Go through the material line by line and copy each one with the word "Switch".

## Provided information
▽

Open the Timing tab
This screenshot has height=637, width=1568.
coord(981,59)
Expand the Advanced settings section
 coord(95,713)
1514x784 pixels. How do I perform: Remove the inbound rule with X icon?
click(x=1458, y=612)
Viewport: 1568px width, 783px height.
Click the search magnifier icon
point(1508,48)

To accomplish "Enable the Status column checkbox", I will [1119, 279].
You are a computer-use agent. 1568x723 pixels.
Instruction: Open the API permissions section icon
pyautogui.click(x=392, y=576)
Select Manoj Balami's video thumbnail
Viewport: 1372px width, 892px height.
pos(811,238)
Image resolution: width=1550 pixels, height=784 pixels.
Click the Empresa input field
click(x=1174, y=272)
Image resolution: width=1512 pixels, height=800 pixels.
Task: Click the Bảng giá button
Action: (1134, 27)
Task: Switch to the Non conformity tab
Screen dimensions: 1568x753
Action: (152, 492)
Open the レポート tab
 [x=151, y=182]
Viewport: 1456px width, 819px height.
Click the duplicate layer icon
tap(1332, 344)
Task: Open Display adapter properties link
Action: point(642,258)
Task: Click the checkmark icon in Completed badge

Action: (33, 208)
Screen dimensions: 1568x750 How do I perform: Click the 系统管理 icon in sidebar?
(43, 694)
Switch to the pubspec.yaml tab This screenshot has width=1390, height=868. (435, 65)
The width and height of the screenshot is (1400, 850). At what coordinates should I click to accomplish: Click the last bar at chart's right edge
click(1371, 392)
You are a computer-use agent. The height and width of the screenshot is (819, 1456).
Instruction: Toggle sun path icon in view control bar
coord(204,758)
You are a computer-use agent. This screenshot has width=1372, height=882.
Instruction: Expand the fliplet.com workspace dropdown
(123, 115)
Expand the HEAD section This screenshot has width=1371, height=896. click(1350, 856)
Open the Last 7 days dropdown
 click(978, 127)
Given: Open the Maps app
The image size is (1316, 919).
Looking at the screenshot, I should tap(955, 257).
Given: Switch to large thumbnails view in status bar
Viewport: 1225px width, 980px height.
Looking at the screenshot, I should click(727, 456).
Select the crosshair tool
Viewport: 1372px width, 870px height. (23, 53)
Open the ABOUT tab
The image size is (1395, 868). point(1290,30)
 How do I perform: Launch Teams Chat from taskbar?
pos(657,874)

△

## Response to the task
Task: Switch to the Non conformity tab
Switch to the pubspec.yaml tab This screenshot has width=1390, height=868. (435, 65)
Given: Switch to large thumbnails view in status bar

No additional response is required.